Level 2 Basketball Officials Clinic June 25
Published on May 16 2022 2:03 pm
Last Updated on May 16 2022 2:03 pm
Written by Millie Lange
This is in connection with the IHSA approved Basketball Clinic/Summer Shootout. All experience levels are welcome. Cost is $20.
Registration is from 8:15-8:50 a.m. with a short meeting from 8:50-8:55 a.m. The clinic agenda is from 9 a.m to 3 p.m. This is a one-day six hour clinic with three hours in the classroom and three hours mandatory court time with instruction to receive your level 2 credits. The Jack Scott Memorial Basketball Clnic is sponsored by the South Central Basketball Officials Association.
On court time will be by assigment. Lunch, refreshments and drinks will be provided. Questions should be directed to Tom Strohl at ctstrohl@frontier.com or phone 217-259-5628 or Dennis Matthews at dennis.matthews@casey-westfield.org or phone 217-932-3600.
The clinic will be hosted by IHSA Certified Clinicians; Johnny Meinhart, Dennis Matthews and Trom Strohl as well as other State FInal Officials and many post-season veterans and evaluators. NOTE: This is an in person clinic with classroom and court time participation.
For the $20 clinic fee, please make the check out to SCBOA and send the check and completed registration form to: Tom Strohl, P.O. Box 653, 672 Shaffer, Neoga, IL 62447
CLINIC REGISTRATION FORM
(You may also fill out this form and pay at the door)

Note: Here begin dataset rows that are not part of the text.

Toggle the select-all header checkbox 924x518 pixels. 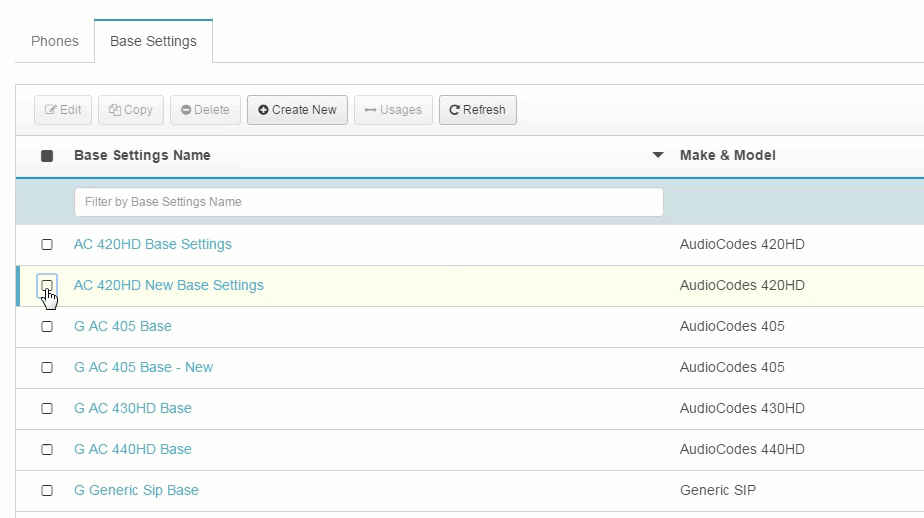point(47,156)
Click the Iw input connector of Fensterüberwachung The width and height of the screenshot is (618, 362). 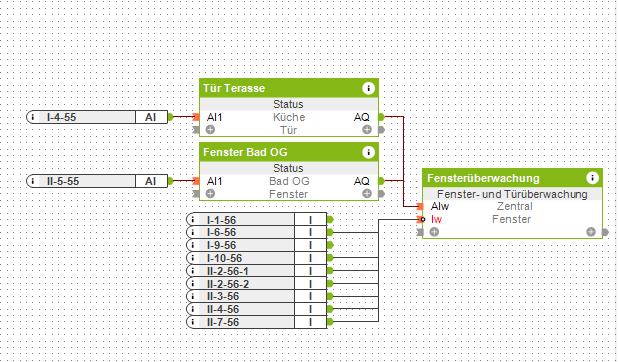[x=421, y=219]
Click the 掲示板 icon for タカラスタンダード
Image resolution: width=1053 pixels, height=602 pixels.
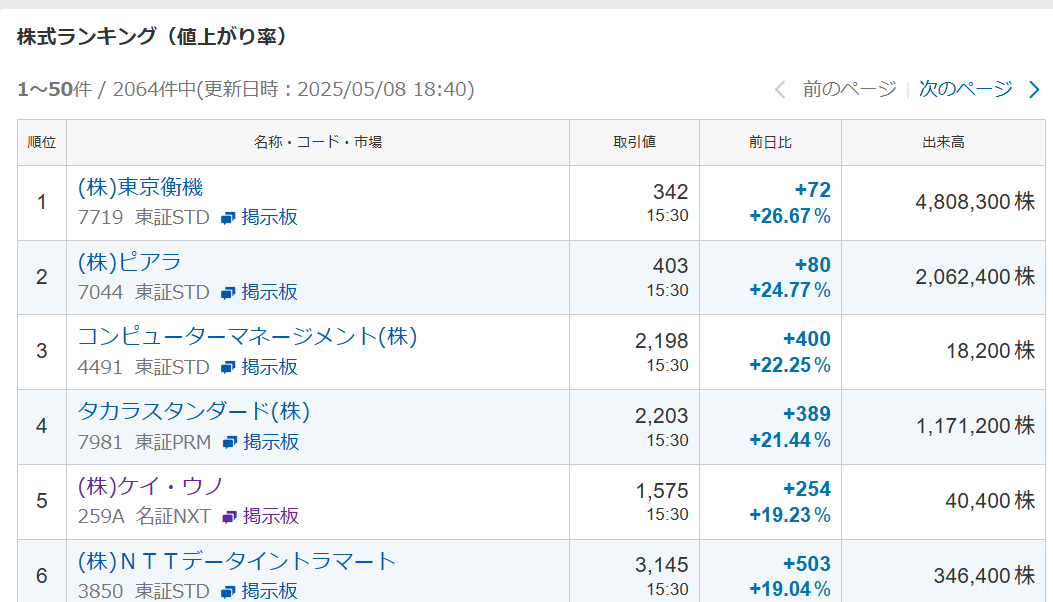point(230,442)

NAME__________________________________________________
ADDRESS_______________________________________________
CITY___________________________________________________
STATE____________ ZIP__________________________________
IHSA ID #:______________________________________________
NUMBER OF YEARS OFFICIATING__________________________
HIGHEST POSTSEASON EXPERIENCE:
REGIONAL___ SECTIONAL___SUPER-SECTIONAL___STATE____
PLEASE READ AND SIGN THE FOLLOWING RELEASE STATEMENT:
I hereby release SCBOA, the staff and sponsors of the Teutopolis Certified Basketball Clinic and Teutopolis School District from any and all liability for injuries and/or illnesses incurred in the course of attending the voluntary clinic. I have no knowledge of any health, physical impairments or limitations that would affect my participation in the program outlined above. Further, I hereby authorize the Teutopolis Clinic to act in my best interests in any emergency situations requiring medical attention.